Personal information
- Date of birth: 10 April 1970 (age 55)
- Place of birth: Castello di Cisterna, Italy
- Height: 1.83 m (6 ft 0 in)
- Position: Forward

Team information
- Current team: FC Séville (technical collaborator)

Senior career*
- Years: Team / Apps / (Gls)
- 1987–1991: Empoli / 73 / (11)
- 1991: Bari / 7 / (0)
- 1991–1992: Modena / 24 / (3)
- 1992–1995: Ancona / 93 / (24)
- 1995–1996: Piacenza / 33 / (14)
- 1996–1997: Napoli / 33 / (7)
- 1997–2000: Atalanta / 101 / (40)
- 2000–2003: Piacenza / 71 / (25)
- 2003: Como / 16 / (5)
- 2002–2005: Genoa / 73 / (13)
- Total:  / 523 / (142)

Managerial career
- 2006: Biellese
- 2007: Biellese
- 2007: Sangiovannese

= Nicola Caccia =

Italian footballer

Nicola Caccia (born 10 April 1970) is an Italian former professional footballer who played as a forward.

==Playing career==
Caccia made his breakthrough with the Tuscan club Empoli, where he made his first team debut at the age of 17. Following brief stints with Bari and Modena, Caccia rose to prominence with Ancona, which resulted in a transfer to Piacenza in Serie A in the summer of 1995.

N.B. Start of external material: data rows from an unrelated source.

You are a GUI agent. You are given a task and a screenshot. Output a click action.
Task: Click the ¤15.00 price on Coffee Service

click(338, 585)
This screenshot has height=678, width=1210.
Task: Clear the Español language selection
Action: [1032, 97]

Caccia scored 14 goals in Serie A for Piacenza, and was one of the main surprises in the 1995–96 Serie A season. Napoli was a bigger club than Piacenza, and had suffered from a lack of goals scored ever since Daniel Fonseca left a couple of years earlier. Caccia was Napoli's main signing in the summer of 1996, but despite being club topscorer, failed to impress with merely seven goals. Instead, Atalanta bought Caccia as replacement for Filippo Inzaghi. In three seasons with the Bergamo club, Caccia scored 40 goals, albeit the final two seasons were spent in Serie B, since Atalanta were relegated in 1998.

Caccia then moved back to Piacenza, where he had a pretty good goals per game ratio, but also were tested positive for doping, leading to a six-month suspension. Caccia was not fired by Piacenza and played there until 2003, before joining Como, before finishing his career at Genoa.

==Coaching career==
In July 2006 Caccia took charge of Serie C2 club Biellese; after being sacked in September 2006 and reappointed back in January 2007, he however failed to save his team from relegation.

In July 2007 he was named new head coach of Serie C1 club Sangiovannese, but dismissed in October due to poor results.

In July 2011 he accepted an offer to work as assistant coach of Livorno under Walter Novellino and successively Nicola Madonna. In July 2012 he was called by Vincenzo Montella to work alongside him as new technical collaborator of Fiorentina.

In 2014, he obtained a UEFA Pro Licence.